For an overview of DSP hardware platforms used in AV, see dsp.

Analog-to-Digital and Digital-to-Analog Conversion

A microphone or line-level source produces an analog voltage that continuously varies with sound pressure. Before digital processing can occur, this must be converted to numbers.

Analog-to-Digital Converter (ADC) — Samples the analog voltage at regular intervals (the sample rate) and assigns each sample a numeric value (quantization). Two parameters define conversion quality:

Sample rate — How many samples per second. The Nyquist theorem states the sample rate must be at least twice the highest frequency to be accurately represented. CD audio uses 44.1 kHz (capturing up to 22.05 kHz). Professional audio uses 48 kHz as the universal standard (capturing up to 24 kHz, well above the 20 kHz human hearing limit). Some recording applications use 96 kHz or 192 kHz, though these offer minimal practical benefit in AV systems and increase processing demands significantly.

Bit depth — How many possible amplitude values exist for each sample. 16-bit audio has 65,536 levels; 24-bit has 16,777,216 levels. Each bit adds approximately 6 dB of dynamic range. 16-bit provides ~96 dB dynamic range; 24-bit provides ~144 dB. Professional DSP systems operate internally at 32-bit or 64-bit floating point for headroom during processing, converting to 24-bit for I/O.

Digital-to-Analog Converter (DAC) — Reconstructs an analog waveform from the digital sample stream. Output feeds amplifiers, headphone outputs, or recording interfaces.

Filters

Filters are the core tool for shaping frequency content. All EQ, crossover, and correction processing in professional DSP uses filter types:

High-Pass Filter (HPF) — Passes frequencies above a cutoff frequency; attenuates below. Used to remove low-frequency rumble from microphones (typically 80-120 Hz HPF on speech mics), and to protect subwoofers from full-range signals.

Low-Pass Filter (LPF) — Passes frequencies below cutoff; attenuates above.
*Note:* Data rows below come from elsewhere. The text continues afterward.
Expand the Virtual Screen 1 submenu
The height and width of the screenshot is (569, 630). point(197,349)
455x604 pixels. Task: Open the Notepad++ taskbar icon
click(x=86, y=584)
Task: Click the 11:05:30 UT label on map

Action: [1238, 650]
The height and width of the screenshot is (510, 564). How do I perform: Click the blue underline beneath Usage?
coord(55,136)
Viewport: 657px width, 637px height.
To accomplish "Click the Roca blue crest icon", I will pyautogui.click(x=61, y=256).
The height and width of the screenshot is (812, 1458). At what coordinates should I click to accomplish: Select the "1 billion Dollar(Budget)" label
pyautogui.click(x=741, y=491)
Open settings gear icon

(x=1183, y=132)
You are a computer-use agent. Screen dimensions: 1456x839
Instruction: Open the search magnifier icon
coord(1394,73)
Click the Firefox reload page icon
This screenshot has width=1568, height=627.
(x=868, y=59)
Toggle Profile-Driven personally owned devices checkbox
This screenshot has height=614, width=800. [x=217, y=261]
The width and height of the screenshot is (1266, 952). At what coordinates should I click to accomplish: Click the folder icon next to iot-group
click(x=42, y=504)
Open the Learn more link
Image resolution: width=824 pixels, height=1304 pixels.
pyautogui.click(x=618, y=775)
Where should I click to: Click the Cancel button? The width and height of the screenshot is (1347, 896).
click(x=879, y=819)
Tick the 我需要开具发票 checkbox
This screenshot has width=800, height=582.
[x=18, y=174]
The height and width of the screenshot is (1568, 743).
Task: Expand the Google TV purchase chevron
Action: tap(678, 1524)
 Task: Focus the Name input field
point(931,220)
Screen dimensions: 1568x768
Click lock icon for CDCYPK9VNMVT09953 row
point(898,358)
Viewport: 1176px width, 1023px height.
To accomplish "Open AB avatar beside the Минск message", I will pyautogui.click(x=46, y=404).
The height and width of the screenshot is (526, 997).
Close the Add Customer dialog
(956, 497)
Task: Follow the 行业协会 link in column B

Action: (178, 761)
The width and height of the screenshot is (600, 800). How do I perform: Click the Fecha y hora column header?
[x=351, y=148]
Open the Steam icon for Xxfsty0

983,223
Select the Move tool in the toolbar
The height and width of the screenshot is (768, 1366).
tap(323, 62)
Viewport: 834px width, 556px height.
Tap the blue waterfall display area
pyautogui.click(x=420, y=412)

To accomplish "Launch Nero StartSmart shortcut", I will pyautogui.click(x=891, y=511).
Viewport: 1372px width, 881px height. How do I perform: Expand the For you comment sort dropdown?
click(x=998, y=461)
Used in subwoofer crossovers and to remove high-frequency hiss.

Parametric EQ — The universal tool for frequency correction. Each band is defined by three parameters: center frequency, gain (+/- dB), and Q (bandwidth — higher Q = narrower band). A parametric band at 200 Hz, -6 dB, Q=1.4 cuts a broad low-midrange buildup. A band at 1 kHz, -3 dB, Q=8 makes a narrow notch cut for a specific room resonance.

Graphic EQ — Fixed-frequency bands at octave or 1/3-octave intervals, each with adjustable gain. Less precise than parametric; useful for visual display of the EQ curve. Common on installed speaker systems for field tuning.

High-Shelf / Low-Shelf — Boosts or cuts all frequencies above (shelf) or below (shelf) a turnover frequency. Less precise than parametric; useful for broad tonal correction.

All-Pass Filter — Changes phase without changing amplitude. Used for phase alignment between drivers in a speaker system, or to time-align components in a crossover.

Filter slope — Measured in dB/octave. A 6 dB/octave filter (first-order) gently rolls off frequencies. A 24 dB/octave filter (fourth-order Linkwitz-Riley) is common for crossovers requiring steep separation between drivers.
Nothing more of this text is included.